E ci mancherebbe. Nella prima estate (si spera) normale dopo l'anestesia Covid si torna a ballare, anzi a «fottersene» e a «ballare» come aveva intuito Dargen D'Amico al Festival di Sanremo. Ovunque gli eventi sono straesauriti e i deejay girano come trottole attirando ogni sera migliaia di persone. Non a caso Gabry Ponte, che da anni è uno dei deejay più popolari, è il secondo italiano più ascoltato al mondo dopo i Maneskin con il brano We could be together. «C'è un dato su Spotify che riguarda il numero di streaming mensili e questo mese, dopo i Maneskin, ci sono io con quindici milioni di ascoltatori mensili lievemente davanti ai Meduza». Sono cifre che vanno oltre il dato contabile. «Con Lum!x, che ha rappresentato l'Austria all'Eurovision Song Contest di Torino abbiamo reinventato We could be together, un classico rave di Daddy Dj uscito più o meno quando con gli Eiffel 65 abbiamo pubblicato il brano Blue alla fine degli anni Novanta» spiega lui che, dall'Akènta Summer Fest all'Ivantus Party dell'altra sera, colleziona sold out a dimostrazione che la dance è uno dei fili conduttori di questa estate. «Mi sto accorgendo che c'è stata una massiccia ripartenza prima per numero di eventi e poi per affluenza».
È una tendenza che poteva essere prevedibile ma che settimana dopo settimana si conferma sempre più prepotente. «Dove, prima del Covid, avremmo avuto un pubblico da tremila persone, oggi ne troviamo cinquemila. E spesso in paesi da duemila abitanti, che per una sera diventano crocevia della musica da ballare». È una delle tendenze della prima estate senza i legacci più stretti della prevenzione Covid. «Io me ne accorgo anche da social. Dopo i miei concerti, vedo che tantissimi spettatori vogliono condividere immagini della serata, quasi a conferma che vuol far sapere quanto si è divertita».
In fondo Gabry Ponte, torinese classe 1973, è uno che ha il polso della situazione come pochi altri. Nel 1999 con gli Eiffel 65 ha fatto il giro del mondo con il singolo Blue (accreditato di 10 milioni di copie vendute con il disco Europop) e conquistato pure una nomination ai Grammy Awards. Da allora è uno dei protagonisti della dance, ha fatto tour in mezzo mondo, è stato giudice di Amici di Maria De Filippi, ad agosto sarà ospite ogni settimana al celebre Cocoricò di Riccione e ora si gode il successo di un brano che «rende attuali gli anni Novanta». Da allora la scena è cambiata. Si va (un po') meno in discoteca ma si riempiono gli eventi che raccolgono molte migliaia di persone: «È un codice rock applicato alla dance». Però talvolta si segnalano esagerazioni, uso di droghe eccetera. «Ho la fortuna che dove mi esibisco io c'è sempre una atmosfera divertente, la platea è pulita se non altro perché ai miei show spesso vengono i genitori con i figli».

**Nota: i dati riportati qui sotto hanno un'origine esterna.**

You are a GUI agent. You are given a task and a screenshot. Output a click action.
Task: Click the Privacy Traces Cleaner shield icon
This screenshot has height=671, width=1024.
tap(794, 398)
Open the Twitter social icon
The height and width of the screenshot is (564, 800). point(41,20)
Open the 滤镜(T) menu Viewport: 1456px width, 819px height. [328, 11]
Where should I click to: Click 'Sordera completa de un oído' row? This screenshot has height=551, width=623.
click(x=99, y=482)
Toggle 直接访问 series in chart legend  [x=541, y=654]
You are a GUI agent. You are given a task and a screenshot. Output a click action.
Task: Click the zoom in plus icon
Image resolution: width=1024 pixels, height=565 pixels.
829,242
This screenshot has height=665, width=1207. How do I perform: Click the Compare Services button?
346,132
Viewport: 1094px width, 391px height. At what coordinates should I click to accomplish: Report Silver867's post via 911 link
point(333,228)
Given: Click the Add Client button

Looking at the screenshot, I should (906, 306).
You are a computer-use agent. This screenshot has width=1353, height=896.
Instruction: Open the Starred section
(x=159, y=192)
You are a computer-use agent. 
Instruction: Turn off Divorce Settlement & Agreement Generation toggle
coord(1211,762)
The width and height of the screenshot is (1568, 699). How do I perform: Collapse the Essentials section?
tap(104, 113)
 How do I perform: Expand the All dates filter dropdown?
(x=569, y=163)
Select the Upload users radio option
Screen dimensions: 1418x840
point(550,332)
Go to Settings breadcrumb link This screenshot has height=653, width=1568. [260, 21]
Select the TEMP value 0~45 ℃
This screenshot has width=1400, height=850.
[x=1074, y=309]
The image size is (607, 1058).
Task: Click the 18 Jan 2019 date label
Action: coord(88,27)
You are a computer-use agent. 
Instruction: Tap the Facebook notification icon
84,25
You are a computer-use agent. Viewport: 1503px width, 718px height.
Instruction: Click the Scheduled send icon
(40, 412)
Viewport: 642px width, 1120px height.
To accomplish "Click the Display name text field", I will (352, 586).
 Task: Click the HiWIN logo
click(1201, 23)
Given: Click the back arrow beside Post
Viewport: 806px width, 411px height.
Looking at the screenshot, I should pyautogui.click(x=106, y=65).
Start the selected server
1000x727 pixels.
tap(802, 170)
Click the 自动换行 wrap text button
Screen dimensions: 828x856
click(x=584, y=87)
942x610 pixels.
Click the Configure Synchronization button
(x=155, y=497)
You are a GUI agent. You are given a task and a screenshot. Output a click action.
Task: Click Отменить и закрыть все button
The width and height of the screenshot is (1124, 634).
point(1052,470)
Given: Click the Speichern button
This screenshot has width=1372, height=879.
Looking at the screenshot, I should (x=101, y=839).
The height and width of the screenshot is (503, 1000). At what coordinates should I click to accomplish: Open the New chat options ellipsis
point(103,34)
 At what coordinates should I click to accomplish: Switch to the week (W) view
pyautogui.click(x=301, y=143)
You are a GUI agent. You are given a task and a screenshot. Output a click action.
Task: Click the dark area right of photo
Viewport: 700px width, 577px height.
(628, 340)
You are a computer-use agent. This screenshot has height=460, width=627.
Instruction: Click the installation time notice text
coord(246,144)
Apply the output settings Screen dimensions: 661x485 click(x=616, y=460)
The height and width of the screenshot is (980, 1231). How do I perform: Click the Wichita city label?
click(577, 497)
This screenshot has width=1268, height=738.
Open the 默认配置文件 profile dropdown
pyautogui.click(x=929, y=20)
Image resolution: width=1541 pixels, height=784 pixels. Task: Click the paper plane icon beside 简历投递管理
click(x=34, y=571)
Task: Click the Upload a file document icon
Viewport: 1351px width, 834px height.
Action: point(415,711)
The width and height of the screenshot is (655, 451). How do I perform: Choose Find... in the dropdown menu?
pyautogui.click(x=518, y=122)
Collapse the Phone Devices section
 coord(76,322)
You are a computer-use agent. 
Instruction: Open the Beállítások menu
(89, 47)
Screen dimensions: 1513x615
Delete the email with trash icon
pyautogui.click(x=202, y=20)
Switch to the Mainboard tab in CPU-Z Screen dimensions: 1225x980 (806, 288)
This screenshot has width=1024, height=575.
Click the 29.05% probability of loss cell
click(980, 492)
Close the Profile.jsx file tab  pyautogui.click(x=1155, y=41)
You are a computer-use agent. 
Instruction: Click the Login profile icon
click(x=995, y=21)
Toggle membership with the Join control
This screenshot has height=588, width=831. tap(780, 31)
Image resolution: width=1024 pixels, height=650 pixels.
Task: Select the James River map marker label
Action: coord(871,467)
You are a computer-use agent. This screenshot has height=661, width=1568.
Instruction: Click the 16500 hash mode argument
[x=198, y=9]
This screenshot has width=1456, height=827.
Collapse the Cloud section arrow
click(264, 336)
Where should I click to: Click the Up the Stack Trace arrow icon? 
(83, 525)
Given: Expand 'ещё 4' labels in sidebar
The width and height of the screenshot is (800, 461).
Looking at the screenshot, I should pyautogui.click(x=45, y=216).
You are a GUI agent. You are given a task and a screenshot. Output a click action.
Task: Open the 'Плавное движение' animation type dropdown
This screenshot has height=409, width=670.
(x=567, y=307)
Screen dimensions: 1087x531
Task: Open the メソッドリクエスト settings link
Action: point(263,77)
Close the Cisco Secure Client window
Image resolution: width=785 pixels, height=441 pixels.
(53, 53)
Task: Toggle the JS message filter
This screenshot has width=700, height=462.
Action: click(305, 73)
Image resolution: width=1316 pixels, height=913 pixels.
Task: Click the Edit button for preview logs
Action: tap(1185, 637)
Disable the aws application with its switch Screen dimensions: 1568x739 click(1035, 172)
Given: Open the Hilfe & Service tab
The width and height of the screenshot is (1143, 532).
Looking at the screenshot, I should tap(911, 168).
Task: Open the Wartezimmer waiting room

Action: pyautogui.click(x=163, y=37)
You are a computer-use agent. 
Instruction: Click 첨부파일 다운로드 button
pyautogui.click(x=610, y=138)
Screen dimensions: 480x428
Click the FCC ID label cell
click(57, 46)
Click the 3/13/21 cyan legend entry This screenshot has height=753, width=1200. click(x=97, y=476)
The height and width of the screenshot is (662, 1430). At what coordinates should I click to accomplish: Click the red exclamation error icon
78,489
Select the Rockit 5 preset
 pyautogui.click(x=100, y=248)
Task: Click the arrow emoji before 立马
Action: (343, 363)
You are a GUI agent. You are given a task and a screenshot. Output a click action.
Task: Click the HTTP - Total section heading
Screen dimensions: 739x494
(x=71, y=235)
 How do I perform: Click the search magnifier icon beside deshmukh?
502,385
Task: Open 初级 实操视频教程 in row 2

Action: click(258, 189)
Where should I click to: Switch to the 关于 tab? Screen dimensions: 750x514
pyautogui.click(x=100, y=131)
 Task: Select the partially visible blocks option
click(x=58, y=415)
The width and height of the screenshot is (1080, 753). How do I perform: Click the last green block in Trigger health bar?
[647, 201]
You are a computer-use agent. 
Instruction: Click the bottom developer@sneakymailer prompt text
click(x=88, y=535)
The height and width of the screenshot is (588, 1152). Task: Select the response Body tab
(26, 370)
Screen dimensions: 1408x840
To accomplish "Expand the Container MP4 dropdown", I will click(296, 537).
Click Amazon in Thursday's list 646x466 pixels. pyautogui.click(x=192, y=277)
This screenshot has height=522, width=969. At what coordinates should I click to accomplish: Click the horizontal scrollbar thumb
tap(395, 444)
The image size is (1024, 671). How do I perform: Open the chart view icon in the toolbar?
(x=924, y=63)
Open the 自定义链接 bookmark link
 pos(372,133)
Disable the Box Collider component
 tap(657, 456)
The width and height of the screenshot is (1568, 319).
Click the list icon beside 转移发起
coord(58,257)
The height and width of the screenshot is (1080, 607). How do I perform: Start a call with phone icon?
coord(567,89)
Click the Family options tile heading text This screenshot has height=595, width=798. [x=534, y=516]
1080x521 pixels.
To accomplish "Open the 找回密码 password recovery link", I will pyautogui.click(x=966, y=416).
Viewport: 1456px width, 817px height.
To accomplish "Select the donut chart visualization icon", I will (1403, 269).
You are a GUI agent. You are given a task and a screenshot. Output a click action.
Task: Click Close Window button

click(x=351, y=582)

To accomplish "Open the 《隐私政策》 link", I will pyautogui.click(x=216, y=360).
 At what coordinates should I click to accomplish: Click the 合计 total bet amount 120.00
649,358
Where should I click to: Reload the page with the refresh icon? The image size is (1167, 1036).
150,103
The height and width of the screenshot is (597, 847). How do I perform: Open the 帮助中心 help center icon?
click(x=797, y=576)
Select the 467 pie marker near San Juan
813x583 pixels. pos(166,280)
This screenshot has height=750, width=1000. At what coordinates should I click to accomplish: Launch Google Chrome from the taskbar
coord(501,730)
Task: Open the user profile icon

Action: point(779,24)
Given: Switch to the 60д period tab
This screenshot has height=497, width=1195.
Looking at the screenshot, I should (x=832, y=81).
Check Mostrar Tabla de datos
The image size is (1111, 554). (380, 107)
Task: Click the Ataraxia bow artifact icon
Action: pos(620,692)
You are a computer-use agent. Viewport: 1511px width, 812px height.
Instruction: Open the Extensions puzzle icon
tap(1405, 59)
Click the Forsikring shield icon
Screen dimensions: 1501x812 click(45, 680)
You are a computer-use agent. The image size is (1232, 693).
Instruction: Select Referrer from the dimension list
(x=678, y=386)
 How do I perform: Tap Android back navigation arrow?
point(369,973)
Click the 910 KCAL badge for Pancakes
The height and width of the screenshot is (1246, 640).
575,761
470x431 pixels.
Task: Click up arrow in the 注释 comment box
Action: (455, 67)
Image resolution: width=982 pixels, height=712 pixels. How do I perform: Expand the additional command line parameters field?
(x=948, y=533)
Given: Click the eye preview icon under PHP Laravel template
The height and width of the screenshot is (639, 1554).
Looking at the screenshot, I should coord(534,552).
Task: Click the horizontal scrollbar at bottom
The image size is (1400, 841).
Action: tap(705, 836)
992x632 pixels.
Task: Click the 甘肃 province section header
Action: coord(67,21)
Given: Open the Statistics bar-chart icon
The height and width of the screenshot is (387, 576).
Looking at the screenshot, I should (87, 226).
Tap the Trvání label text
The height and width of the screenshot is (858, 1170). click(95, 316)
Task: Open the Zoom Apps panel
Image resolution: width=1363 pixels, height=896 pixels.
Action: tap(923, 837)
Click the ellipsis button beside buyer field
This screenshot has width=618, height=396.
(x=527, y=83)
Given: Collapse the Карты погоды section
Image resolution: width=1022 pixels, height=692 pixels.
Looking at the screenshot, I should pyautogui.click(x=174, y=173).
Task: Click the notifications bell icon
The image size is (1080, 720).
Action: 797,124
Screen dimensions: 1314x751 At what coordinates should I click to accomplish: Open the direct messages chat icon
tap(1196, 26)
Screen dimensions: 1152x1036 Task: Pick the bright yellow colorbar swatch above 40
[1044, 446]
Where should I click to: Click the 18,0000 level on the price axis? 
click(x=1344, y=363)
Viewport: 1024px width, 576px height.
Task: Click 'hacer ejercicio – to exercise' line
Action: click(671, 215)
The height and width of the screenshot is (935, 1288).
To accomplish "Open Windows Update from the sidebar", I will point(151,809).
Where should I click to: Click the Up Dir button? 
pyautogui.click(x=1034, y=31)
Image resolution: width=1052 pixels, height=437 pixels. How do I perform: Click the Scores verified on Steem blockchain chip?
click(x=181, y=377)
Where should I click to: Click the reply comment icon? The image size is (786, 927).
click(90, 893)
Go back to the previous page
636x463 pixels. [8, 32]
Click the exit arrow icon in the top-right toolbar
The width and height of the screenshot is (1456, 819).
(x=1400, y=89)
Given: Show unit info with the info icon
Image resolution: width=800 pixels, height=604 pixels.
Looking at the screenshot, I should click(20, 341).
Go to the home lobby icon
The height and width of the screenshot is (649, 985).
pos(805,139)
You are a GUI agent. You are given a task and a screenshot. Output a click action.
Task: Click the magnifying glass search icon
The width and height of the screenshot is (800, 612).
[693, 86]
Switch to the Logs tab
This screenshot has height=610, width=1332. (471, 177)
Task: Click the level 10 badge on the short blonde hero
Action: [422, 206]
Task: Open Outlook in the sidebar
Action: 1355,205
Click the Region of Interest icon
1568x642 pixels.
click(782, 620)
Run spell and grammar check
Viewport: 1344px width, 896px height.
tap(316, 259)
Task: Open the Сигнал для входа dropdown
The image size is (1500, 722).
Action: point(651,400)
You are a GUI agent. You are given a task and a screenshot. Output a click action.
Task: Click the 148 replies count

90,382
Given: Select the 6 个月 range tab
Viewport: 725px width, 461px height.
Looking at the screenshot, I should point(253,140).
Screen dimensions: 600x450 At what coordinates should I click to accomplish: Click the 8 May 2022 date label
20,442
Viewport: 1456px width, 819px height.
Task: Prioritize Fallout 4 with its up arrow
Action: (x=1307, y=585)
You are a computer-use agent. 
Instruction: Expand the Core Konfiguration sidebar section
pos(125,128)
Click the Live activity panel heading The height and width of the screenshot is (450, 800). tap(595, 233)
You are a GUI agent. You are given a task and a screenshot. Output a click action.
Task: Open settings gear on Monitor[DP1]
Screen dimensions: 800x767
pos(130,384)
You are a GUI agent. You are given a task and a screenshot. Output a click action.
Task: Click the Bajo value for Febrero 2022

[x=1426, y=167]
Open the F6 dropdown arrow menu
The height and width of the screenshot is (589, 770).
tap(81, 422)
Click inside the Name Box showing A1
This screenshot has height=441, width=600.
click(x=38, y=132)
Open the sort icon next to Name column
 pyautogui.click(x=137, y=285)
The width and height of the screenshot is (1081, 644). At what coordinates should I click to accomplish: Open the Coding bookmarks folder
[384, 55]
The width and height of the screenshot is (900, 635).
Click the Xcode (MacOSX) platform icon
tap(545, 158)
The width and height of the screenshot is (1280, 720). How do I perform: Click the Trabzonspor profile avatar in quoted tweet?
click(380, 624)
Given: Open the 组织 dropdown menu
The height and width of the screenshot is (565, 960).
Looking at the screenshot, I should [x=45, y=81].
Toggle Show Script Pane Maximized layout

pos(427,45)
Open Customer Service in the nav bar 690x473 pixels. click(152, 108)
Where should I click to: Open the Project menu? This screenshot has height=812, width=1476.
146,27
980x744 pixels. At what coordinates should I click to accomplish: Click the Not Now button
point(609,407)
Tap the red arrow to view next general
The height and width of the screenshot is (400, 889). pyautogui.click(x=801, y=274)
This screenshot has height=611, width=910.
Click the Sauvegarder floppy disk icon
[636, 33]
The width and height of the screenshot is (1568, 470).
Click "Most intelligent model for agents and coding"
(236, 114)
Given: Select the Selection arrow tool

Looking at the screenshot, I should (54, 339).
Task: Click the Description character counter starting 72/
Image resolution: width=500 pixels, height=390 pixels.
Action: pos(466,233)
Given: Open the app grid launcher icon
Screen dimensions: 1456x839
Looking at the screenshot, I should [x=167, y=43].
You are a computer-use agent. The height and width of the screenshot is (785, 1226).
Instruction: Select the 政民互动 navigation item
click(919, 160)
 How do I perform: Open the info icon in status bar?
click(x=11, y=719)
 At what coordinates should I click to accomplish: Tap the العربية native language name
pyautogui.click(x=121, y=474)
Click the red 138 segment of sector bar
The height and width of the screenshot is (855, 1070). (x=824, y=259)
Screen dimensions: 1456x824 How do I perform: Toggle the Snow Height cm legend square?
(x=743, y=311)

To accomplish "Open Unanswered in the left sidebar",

E dire che, dopo il boom di metà anni Dieci, la cosiddetta «electronic dance music» altrimenti nota come «edm», era considerata un fenomeno in declino: «Si diceva così anche per il rock prima che arrivassero i Maneskin. Anche nella dance, come nel rock, quando c'è un calo di popolarità sono i produttori e i deejay underground a dare nuovi impulsi e nuove idee fino a che ritorna a essere nuovamente al centro dell'attenzione».
In ogni caso, sia chiaro, non c'è più una definizione precisa di «dance» perché l'arrivo dello streaming ha contribuito a mescolare le tendenze e le scelte di ascolto: «I generi continuano a mischiarsi, c'è una costante contaminazione», spiega Gabry Ponte con un bell'accento torinese dal suo studio di Torino con l'elmetto di Dart Vader di Star Wars sopra un hard disk: «L'essenza del deejay è fare musica senza suonare uno strumento, perciò siamo abituati ad andare a scovare vecchie perle per riportarle in auge.
Chi mi piace? Beh David Guetta, che si rinnova sempre. E anche Calvin Harris, naturalmente», dice con un sorriso largo da qui a lì prima di andare a prepararsi per la prossima lunga, lunghissima nottata a far ballare il pubblico.